> _DIRECTIVE A_
Could you convert the listing, from its first line to the line with "click(190, 362)", into a Markdown table with columns Row and Line, skipping blank lines and leaving out the pictures?

> _PAGE_

━━━━━━━━━━━━━━━━━━━━

You are viewing a plain text version of this content. The canonical link for it is here.
Posted to user@hbase.apache.org by Sachin Jain <sa...@gmail.com> on 2016/11/01 05:10:56 UTC

Default value of caching in Scanner

Hi,

I am using HBase v1.1.2. I have few questions regarding full table scan:-

1. When we instantiate a Scanner and do not set any caching on it. What is
the value it picks by default.
- By looking at the code, I have found the following:

From documentation on the top in Scan.java class

* To modify scanner caching for just this scan, use {@link
#setCaching(int) setCaching}.
* If caching is NOT set, we will use the caching value of the hosting
{@link Table}.

And

/**
 * Set the number of rows for caching that will be passed to scanners.
 * If not set, the Configuration setting {@link
HConstants#HBASE_CLIENT_SCANNER_CACHING} will
 * apply.
 * Higher caching values will enable faster scanners but will use more memory.

━━━━━━━━━━━━━━━━━━━━

> _RECORDS FOR THIS TASK_
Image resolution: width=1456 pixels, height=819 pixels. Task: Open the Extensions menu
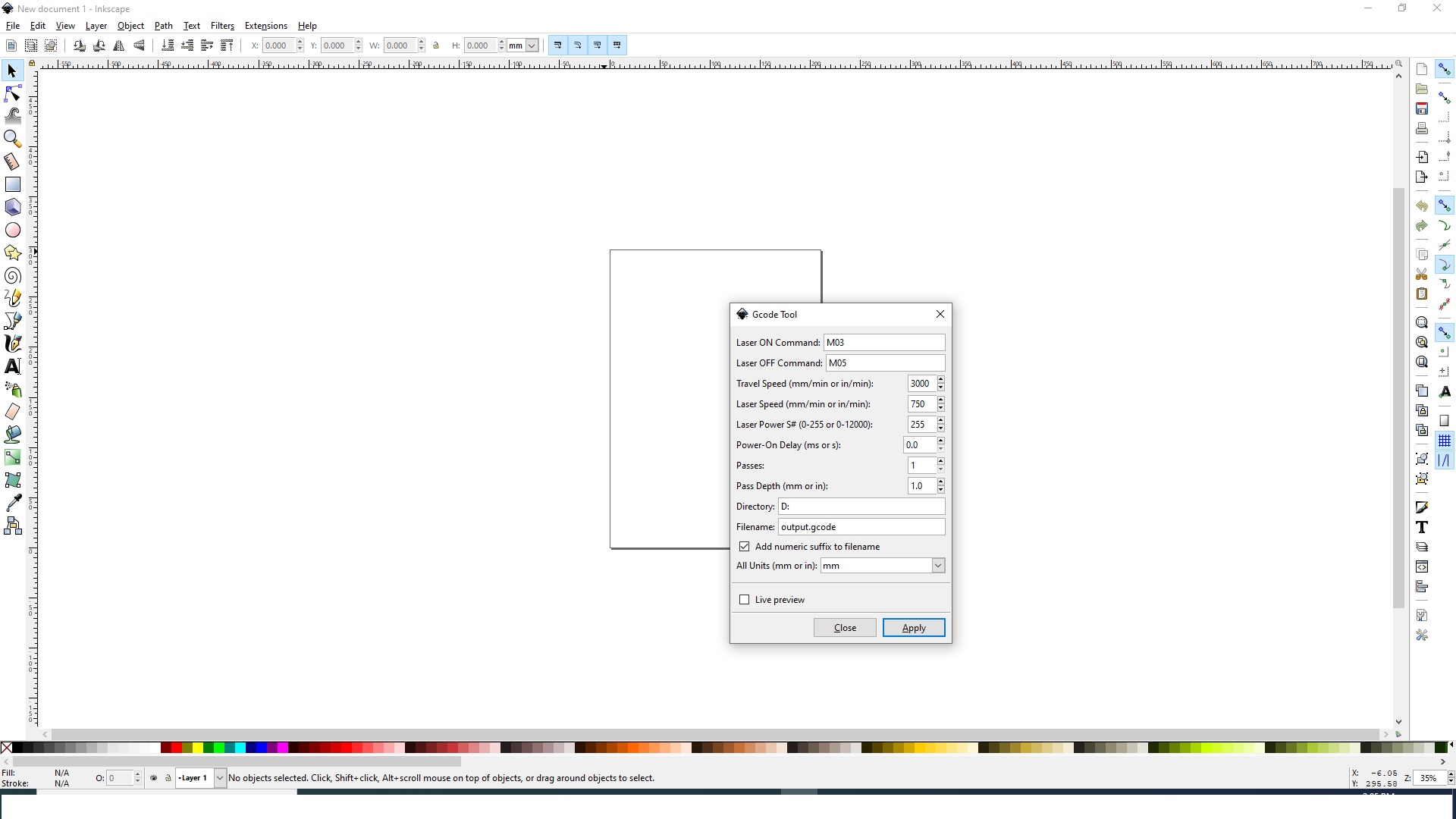point(265,25)
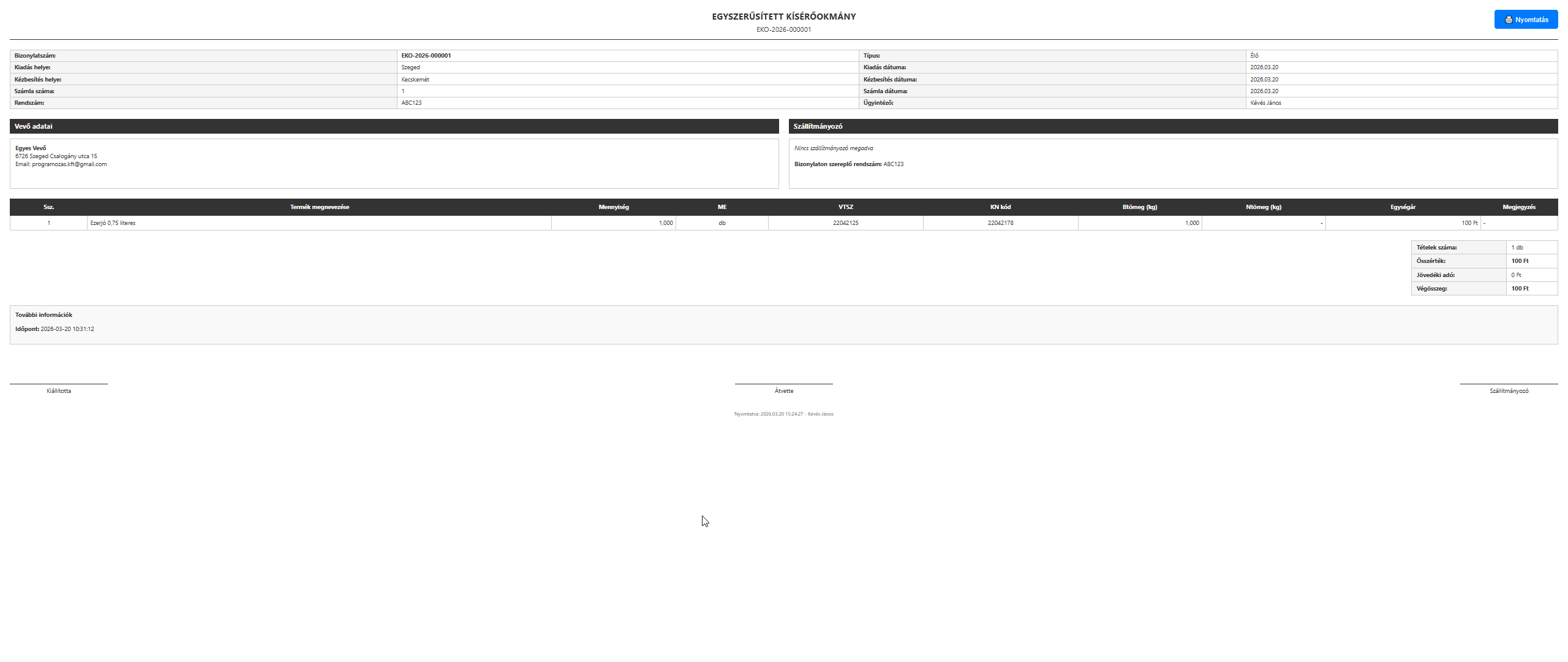Viewport: 1568px width, 662px height.
Task: Click the EGYSZERŰSÍTETT KÍSÉRŐOKMÁNY page title
Action: pyautogui.click(x=783, y=17)
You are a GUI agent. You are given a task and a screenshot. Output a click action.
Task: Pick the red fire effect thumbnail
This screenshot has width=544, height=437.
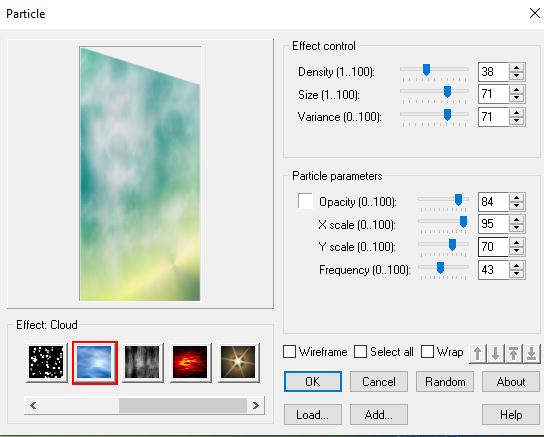click(190, 362)
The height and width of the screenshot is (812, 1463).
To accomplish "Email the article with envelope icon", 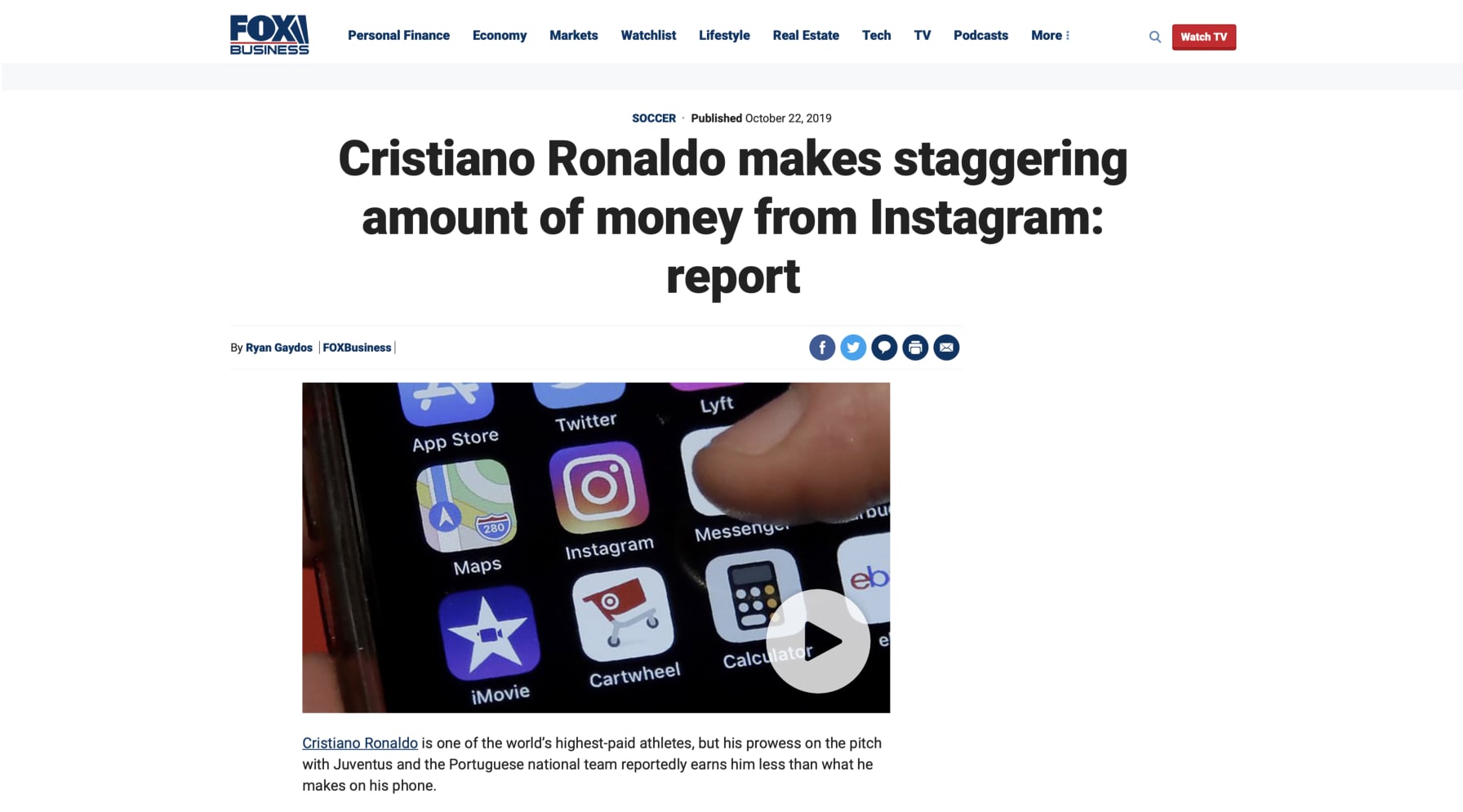I will 946,348.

━━━━━━━━━━━━━━━━━━━━

> _DIRECTIVE B_
Can you output the whole post on HBase scanner caching, word for word?

> _WRITTEN SOLUTION A_
| Row | Line |
|---|---|
| 1 | Image resolution: width=1456 pixels, height=819 pixels. Task: Open the Extensions menu |
| 2 | point(265,25) |
| 3 | Viewport: 1568px width, 662px height. |
| 4 | Task: Click the EGYSZERŰSÍTETT KÍSÉRŐOKMÁNY page title |
| 5 | Action: pyautogui.click(x=783, y=17) |
| 6 | You are a GUI agent. You are given a task and a screenshot. Output a click action. |
| 7 | Task: Pick the red fire effect thumbnail |
| 8 | This screenshot has width=544, height=437. |
| 9 | click(190, 362) |

> _WRITTEN SOLUTION B_
You are viewing a plain text version of this content. The canonical link for it is here.
Posted to user@hbase.apache.org by Sachin Jain <sa...@gmail.com> on 2016/11/01 05:10:56 UTC

Default value of caching in Scanner

Hi,

I am using HBase v1.1.2. I have few questions regarding full table scan:-

1. When we instantiate a Scanner and do not set any caching on it. What is
the value it picks by default.
- By looking at the code, I have found the following:

From documentation on the top in Scan.java class

* To modify scanner caching for just this scan, use {@link
#setCaching(int) setCaching}.
* If caching is NOT set, we will use the caching value of the hosting
{@link Table}.

And

/**
 * Set the number of rows for caching that will be passed to scanners.
 * If not set, the Configuration setting {@link
HConstants#HBASE_CLIENT_SCANNER_CACHING} will
 * apply.
 * Higher caching values will enable faster scanners but will use more memory.